There are some things about the game that annoy me, though. In Let Us Cling Together, I mentioned that I much preferred the large armies in the sister series, Ogre Battle, as opposed to fielding only ten characters at a time for each mission. In Knight, the number of characters on the attack team is reduced further, to just eight at a time. This does force the player to think even more carefully about which characters and classes to use, but also reduces the number of strategies available, especially with the reduced number of classes in this game. As a result, though the game never felt monotonous, there’s less variety from one mission to another than there could be.

Another change for the worse is that in Knight, turns are taken a full team at a time.

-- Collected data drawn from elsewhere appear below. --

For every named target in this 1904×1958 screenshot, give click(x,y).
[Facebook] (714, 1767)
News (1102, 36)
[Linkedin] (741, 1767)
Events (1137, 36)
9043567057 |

So, the player’s army moves first, and once every character has done something, the entire enemy team moves, and so on. In Together, turns were taken on a per-character basis, not per-team, beginning with the fastest characters. Furthermore, if the difference in characters’ speed stats was great enough, a very fast character might move twice before a really slow one. This added an extra layer of complexity to planning out a strategy, which is simplified here to no benefit that I can see.

A couple more minor things, the game is very stingy with certain types of equipment. Swords are plentiful, for example, but archers are significantly less useful here than in the original game because they’re using outdated bows for a good 1/3 of the later missions. Also, about halfway through there’s a mission where the player has to split his army. Now, you can recruit about as many characters as you want, but since you only field eight per mission the obvious strategy is to come up with a standard team of eight and only use those. So when you suddenly need to field two teams, you find yourself with eight strong characters and a bunch of bench-warmers.

One improvement over the original is that enemies no longer have a set level, but their strength is set in each mission relative to the player’s army. So, they’ll always be slightly stronger than player characters, which is good because the AI is noticeably dumber than before. Of course, the dumber AI also means that this game is a bit on the easy side; I only had to replay a few levels, and though you can’t just coast through, as long as you stick to a handful of winning strategies there are only a handful of missions that present much of a challenge.

Perhaps the best thing of all is that, because enemy strength is relative to the player’s, you don’t have to spend nearly as much time in the insufferable training mode.

So, overall, The Knight of Lodis is a worthwhile sequel, just not as good as the original. Play Let Us Cling Together first, but for fans of the franchise Knight will be worth your time.